Promoting cultivation of minor millets to beat poverty

Select farmers to be trained on improved farming technology

July 10, 2014 12:34 pm | Updated 12:34 pm IST - MADURAI:

The Department of Agriculture has chosen to promote cultivation of minor millets to beat economic backwardness among the farming community in rain-fed Kalligudi block.

The officials have identified 322 farmers and 78 farm hands as beneficiaries under the State Balanced Growth Fund in seven villages of the block.

The State Government has allotted Rs. 23 lakh under the fund.

“Select farmers will be given training on improved farming technology on cultivation of Kuthiraivaali and Varagu on 300 acres in the block. They will also be given a subsidy of Rs. 2,000 each in the form of seeds, ploughing, fertilizers and pesticides,” the Joint Director of Agriculture, A. Jeyasingh Gnanadurai, said.
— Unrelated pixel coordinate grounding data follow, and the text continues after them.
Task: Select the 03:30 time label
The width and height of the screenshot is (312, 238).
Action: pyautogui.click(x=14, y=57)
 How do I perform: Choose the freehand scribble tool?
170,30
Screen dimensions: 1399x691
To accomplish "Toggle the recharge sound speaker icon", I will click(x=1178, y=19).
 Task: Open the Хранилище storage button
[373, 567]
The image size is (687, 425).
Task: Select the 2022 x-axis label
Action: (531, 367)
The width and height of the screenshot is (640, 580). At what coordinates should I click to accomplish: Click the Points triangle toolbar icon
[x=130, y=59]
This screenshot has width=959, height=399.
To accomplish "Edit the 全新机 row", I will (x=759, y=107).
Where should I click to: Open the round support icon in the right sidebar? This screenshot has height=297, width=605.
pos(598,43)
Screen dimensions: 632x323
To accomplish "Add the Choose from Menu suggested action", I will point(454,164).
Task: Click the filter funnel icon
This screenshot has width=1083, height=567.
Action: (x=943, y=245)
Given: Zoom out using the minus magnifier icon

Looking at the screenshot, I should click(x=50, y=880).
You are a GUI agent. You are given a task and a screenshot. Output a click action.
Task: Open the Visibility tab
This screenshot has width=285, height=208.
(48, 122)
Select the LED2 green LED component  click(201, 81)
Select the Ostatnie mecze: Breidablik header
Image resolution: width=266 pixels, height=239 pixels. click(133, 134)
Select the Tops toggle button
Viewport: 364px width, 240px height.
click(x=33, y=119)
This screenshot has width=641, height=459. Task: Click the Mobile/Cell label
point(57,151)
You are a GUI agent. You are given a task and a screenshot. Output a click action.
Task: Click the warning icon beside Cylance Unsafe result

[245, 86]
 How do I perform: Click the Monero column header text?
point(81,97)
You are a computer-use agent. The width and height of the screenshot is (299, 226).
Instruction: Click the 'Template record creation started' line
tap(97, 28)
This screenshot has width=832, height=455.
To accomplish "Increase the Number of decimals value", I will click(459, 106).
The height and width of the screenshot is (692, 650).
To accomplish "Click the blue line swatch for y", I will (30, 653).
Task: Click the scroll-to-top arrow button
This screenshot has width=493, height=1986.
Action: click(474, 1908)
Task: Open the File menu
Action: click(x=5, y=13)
The training programme has started in batches for the farmers. By July-end the farmers will begin rain-fed cultivation of minor millets. “We hope to double their yield and income through modern cultivation technology,” he added.

A. Athimoolam, a progressive farmer, said that farmers had given up cultivation of the minor millets owing to poor returns in the past. “The yield used to be only around 4 to 5 quintals an acre under the conventional method of cultivation. Traders used to buy the crops for Rs. 15 to 20 a kg,” he said.

Now, the farmers have been told that they could get at least eight quintals of yield in an acre if they adopted new technology and used quality seeds. “Besides, the officials have promised to provide machineries free of cost for post-harvest process of the millets. The grains that fetched us just Rs. 20 a kg will get us up to Rs. 70 a kg if we cultivate Kuthiraivaali rice and varagu rice and provide them in packets,” Mr. Athimoolam said.

Farmers will benefit economically when they sell millets as rice and not as grains. “For this we have formed a cluster of farmers and farm hands. The farm hands will be trained on processing the grains, packing and marketing the rice,” the Assistant Director of Agriculture, G.S.V. Amudan, said.

The cluster will also be given five sets of rain guns for irrigating the crops with minimum water supply. Soil tests will be done at a nominal cost and right mixture and quantity of fertilizer suitable for the soil will be suggested so that farmers incur minimum expenditure on fertilizers, he said.

They will be taken for exposure visits to meet successful farmers in other parts of the State.

The new scheme will help bring back traditional food habits of Tamils and also realise the Chief Minister’s wish of farmers getting more income, the Tirumangalam MLA, M. Muthuramalingam, said.